### WHAT YOU SHOULD DO:
Only a number is expected: how many lines in the entries that follow contain the word "agent"?
____
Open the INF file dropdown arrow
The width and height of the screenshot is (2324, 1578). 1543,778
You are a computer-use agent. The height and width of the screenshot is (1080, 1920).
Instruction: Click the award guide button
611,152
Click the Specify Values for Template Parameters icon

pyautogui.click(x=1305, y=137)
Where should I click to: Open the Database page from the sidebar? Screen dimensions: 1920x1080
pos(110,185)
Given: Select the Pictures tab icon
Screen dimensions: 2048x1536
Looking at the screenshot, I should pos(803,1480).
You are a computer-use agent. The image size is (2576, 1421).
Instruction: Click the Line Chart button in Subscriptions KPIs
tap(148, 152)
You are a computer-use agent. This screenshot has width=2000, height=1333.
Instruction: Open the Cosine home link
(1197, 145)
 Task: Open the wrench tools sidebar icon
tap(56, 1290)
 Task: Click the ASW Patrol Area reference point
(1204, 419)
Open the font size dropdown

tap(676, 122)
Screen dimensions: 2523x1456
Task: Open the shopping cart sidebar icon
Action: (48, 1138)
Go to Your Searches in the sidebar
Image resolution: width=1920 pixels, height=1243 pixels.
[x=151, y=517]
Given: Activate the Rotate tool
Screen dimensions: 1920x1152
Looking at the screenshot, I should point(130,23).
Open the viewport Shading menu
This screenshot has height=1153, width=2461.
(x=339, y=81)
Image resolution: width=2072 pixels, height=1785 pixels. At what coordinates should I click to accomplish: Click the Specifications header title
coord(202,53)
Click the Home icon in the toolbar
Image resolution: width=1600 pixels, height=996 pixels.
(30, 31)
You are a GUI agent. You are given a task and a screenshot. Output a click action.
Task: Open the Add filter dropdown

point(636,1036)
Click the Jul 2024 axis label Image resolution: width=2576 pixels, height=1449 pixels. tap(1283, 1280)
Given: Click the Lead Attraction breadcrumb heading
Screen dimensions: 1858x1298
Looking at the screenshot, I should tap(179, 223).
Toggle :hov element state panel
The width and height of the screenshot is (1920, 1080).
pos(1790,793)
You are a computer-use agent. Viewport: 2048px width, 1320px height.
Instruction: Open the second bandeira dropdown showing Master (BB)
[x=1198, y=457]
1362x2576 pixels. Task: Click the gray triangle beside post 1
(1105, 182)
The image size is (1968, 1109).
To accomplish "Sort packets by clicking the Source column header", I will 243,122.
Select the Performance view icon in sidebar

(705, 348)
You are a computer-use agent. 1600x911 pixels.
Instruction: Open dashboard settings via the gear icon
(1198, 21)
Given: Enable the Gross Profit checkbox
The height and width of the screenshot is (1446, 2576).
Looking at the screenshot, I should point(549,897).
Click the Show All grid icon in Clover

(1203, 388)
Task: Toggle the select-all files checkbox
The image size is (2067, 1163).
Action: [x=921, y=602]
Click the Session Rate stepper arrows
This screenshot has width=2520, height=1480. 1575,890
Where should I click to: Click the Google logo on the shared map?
____
### WRITTEN ANSWER:
6